Sunday over lunch I told my family “I am a feminist” and they laughed at me.
As I sat there, I remembered we have forgotten what a true feminist is. It’s not someone fighting for entitlement; it is someone fighting for equality.
I was not born a feminist; I was born a female. As I got older, I realized there was “man’s work” and there was “women’s work” in some folk’s eyes. I did both. I mostly didn’t have time to wait on a man or there wasn’t a man around to do the work.
When I was a young adult, I realized that some folks expected me to do “man’s work” for a “woman’s pay” even though “woman’s pay" really didn’t exist in any employee handbook.

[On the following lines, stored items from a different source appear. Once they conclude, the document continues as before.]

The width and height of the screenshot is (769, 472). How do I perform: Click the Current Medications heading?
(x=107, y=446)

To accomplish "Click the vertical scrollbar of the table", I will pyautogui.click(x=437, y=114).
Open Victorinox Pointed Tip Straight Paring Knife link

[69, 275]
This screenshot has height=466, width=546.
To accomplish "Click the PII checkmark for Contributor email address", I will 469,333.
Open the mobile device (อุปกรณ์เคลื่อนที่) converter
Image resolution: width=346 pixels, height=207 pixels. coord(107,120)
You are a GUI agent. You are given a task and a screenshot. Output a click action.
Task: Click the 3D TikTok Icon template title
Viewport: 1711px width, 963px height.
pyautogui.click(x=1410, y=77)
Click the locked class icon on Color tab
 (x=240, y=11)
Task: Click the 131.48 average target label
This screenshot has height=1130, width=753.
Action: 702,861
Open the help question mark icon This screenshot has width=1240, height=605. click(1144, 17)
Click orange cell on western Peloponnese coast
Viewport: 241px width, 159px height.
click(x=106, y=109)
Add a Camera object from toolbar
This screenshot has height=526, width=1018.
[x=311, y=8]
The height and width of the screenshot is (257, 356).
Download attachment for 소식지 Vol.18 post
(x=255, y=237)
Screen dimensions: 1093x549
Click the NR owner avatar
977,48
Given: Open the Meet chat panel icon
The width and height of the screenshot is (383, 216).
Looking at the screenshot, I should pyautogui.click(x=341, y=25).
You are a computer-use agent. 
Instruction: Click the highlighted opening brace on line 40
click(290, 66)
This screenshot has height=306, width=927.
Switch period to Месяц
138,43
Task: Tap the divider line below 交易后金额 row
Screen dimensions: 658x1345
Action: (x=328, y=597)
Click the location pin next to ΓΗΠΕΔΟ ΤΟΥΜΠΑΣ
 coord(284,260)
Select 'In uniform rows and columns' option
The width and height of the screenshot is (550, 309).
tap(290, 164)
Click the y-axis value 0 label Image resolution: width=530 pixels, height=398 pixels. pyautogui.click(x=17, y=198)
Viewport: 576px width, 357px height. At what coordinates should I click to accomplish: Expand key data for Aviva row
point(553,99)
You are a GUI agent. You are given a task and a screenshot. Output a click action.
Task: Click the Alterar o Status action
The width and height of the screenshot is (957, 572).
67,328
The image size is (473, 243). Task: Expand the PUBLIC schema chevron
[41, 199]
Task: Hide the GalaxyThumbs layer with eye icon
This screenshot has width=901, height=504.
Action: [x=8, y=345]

Once by accident a new co-worker slipped up and told me his hourly wage amount. He was making $2 more an hour for doing the same job as me. When I questioned the supervisor, they claimed the man had “more experience” than me. Okay, he was older, and he was male, but he had never worked in the field we worked in, and I had to help him do everything.
Instead of owning up to the fact that I was getting paid less than a newer less experienced employee, I got called to the office and questioned about knowing another employee’s hourly wage. I laughed and said, “oh you mean because of his little notebook he has that he shows everyone how much he grossed every week.” I was verbally reprimanded but pushed back with “why am I paid less than a newly hired man with no experience” ….
They quickly realized I was not going away, and I would be treated the same as my male co-workers.
On that day I got a raise, and I became a feminist.
All people are equal. Pay is based on experience and skills; not gender, not race, not body type, not religion.